U.S President Obama to visit Hiroshima, Japan; The city America bombed with Atomic bomb in 1945, but he will not say sorry

The World War II lasted from 1939 to 1945. It was the most widespread conflict ever known in history and claimed an estimated 50 to 85 million lives from the 30 countries that participated. One of the countries that suffered most was Japan whose two cities of Hiroshima and Nagasaki were the first and only cities where nuclear weapons were used for mass destruction in war by the United states of America.140,000 people, mostly civilians, died from the nuclear attacks. Hiroshima was hit on August 6th while Nagasaki was hit on August 9th both in 1945, this led Japan to surrender on August 15th.
As his days in the WhiteHouse draw to an end, President Barack Obama is getting ready to be the first U.S president to visit Hiroshima, but he is not going to say sorry for the lives taken.

According to Reuters, U.S. President Barack Obama will be the first sitting U.S. president to tour the site of the world's first atomic bombing on May 27, accompanied by Prime Minister Shinzo Abe.
Japan and the United States are presenting U.S. President Barack Obama's visit to Hiroshima as an affirmation of a strong alliance and a step towards world denuclearisation, but critics see selective amnesia and paradoxes on nuclear policy.

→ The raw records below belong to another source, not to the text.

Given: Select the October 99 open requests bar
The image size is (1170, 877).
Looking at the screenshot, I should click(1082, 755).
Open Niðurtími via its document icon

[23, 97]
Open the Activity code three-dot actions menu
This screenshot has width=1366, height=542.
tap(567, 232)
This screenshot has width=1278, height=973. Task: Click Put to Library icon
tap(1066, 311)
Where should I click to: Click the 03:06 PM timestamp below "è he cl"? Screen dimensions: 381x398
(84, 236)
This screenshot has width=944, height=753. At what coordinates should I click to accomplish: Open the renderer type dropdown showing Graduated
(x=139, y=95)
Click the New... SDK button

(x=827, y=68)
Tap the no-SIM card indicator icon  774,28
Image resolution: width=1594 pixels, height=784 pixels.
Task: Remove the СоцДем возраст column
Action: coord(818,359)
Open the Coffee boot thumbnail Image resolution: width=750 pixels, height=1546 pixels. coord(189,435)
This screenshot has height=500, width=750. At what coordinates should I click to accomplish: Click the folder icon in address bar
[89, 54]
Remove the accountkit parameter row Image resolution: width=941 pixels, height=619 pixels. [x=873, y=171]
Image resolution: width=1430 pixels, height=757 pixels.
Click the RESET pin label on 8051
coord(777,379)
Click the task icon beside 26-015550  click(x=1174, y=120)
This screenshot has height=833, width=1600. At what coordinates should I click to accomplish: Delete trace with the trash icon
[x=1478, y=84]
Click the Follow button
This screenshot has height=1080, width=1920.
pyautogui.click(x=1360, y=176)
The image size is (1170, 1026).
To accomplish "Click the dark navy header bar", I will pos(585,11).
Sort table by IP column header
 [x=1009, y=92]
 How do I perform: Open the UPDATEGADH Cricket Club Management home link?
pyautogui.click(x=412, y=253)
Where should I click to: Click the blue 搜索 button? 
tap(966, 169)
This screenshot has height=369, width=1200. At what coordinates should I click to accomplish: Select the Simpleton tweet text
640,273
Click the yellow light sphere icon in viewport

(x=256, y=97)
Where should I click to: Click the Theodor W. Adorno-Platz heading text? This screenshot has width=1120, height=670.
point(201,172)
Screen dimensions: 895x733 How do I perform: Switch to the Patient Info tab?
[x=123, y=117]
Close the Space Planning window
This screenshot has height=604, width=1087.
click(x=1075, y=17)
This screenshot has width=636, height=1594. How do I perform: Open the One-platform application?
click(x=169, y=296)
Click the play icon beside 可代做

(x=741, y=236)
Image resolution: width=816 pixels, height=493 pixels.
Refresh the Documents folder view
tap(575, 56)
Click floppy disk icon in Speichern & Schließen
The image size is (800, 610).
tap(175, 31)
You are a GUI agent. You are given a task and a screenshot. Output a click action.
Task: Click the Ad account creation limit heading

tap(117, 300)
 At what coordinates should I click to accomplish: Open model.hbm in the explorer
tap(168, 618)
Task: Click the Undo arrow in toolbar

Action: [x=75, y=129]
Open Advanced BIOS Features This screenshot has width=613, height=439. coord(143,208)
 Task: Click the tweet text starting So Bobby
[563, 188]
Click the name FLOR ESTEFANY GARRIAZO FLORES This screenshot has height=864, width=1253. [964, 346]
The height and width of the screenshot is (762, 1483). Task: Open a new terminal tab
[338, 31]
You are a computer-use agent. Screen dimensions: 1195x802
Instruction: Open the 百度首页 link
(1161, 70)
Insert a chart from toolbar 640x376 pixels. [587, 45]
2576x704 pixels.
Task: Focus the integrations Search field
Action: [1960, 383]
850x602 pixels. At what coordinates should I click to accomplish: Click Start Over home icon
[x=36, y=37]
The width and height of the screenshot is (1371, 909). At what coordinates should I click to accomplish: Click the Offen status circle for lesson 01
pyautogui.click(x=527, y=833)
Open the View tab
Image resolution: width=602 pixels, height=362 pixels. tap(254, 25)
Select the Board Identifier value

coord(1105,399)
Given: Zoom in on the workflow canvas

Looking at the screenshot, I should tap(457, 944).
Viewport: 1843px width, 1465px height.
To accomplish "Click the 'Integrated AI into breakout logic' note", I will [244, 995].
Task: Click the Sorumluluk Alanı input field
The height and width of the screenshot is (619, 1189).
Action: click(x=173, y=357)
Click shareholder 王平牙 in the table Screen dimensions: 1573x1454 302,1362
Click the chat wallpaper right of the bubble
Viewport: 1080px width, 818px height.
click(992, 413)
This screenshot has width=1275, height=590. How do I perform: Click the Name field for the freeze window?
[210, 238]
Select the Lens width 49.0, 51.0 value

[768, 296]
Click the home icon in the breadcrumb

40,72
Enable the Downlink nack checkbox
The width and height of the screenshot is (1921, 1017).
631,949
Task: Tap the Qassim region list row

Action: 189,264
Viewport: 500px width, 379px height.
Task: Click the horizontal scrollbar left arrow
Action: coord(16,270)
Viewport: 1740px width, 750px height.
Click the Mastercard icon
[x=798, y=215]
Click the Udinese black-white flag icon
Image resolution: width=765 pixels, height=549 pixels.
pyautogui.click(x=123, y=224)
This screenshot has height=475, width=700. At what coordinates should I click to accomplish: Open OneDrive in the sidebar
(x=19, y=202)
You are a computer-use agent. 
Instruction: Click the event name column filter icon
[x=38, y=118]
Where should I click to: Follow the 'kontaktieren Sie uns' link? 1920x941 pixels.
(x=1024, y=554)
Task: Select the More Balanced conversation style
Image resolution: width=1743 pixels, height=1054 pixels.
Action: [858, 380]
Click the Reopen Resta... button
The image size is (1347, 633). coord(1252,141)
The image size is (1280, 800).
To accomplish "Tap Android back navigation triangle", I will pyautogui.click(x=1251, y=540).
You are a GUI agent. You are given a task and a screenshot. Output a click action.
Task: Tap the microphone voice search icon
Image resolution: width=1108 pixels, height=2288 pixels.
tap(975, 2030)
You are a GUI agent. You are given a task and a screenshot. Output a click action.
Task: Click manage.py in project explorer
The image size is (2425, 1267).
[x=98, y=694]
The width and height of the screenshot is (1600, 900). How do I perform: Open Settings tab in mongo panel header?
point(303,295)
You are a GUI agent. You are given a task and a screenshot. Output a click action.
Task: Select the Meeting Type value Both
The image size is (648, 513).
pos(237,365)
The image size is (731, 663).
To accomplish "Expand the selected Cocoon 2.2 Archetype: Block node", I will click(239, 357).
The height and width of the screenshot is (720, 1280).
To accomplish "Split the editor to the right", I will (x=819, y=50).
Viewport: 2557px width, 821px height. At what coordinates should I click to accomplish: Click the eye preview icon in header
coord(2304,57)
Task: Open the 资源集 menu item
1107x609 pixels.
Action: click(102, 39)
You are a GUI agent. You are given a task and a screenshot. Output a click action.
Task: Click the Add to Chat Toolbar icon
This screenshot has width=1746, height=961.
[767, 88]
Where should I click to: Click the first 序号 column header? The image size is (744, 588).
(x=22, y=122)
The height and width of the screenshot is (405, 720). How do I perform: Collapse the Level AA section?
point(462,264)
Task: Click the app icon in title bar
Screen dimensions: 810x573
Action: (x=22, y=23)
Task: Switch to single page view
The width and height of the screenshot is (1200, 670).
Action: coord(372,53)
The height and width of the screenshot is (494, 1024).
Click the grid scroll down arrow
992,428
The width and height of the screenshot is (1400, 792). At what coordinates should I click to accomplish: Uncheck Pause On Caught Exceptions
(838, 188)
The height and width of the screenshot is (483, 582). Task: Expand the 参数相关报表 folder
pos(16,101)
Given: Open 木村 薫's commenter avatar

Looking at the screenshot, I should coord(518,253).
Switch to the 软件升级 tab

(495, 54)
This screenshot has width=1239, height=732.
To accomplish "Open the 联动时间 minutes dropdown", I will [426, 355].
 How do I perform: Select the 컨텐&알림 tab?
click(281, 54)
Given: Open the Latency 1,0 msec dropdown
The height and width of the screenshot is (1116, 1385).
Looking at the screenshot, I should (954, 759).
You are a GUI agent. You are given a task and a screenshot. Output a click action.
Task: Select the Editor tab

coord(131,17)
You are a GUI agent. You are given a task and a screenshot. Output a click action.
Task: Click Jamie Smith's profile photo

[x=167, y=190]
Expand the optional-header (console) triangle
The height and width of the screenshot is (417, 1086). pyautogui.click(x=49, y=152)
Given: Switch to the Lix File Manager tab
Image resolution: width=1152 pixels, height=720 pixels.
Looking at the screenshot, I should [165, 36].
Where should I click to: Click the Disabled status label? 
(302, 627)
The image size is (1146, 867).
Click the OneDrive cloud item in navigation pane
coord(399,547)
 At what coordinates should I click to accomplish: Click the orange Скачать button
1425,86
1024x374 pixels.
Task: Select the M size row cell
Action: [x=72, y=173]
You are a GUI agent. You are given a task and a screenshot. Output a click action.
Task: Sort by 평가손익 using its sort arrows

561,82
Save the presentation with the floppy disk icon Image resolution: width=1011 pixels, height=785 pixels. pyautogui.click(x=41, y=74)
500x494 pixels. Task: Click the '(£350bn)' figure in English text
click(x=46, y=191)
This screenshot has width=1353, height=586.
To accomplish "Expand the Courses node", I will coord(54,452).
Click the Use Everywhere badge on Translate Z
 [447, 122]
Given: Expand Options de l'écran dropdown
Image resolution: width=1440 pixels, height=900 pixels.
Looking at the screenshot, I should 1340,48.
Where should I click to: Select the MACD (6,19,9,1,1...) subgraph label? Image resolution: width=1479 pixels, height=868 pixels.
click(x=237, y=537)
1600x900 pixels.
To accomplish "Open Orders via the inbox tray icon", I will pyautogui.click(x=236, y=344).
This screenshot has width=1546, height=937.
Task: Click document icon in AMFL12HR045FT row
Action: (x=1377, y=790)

Aides have said Obama will not apologize. Nor is Obama, who won the Nobel Peace Prize in 2009 partly for making nuclear non-proliferation a centrepiece of his agenda, expected to address the debate over whether the dropping of the bombs on Hiroshima and Nagasaki was justified.
A victim of the hiroshima atomic bombing

The city of Hiroshima was flattened by the attack


The bomb dropped on Hiroshima on Aug. 6, 1945, killed thousands instantly and about 140,000 by the end of the year. Nagasaki was hit on Aug. 9 and Japan surrendered six days later.

A majority of Americans see the bombings as having been necessary to end the war and save U.S. and Japanese lives, although many historians question that view. Most Japanese believe they were unjustified.

Officials in both countries have made clear they want to stress the present and future, not dig into the past, even as the two leaders honour all victims of the war.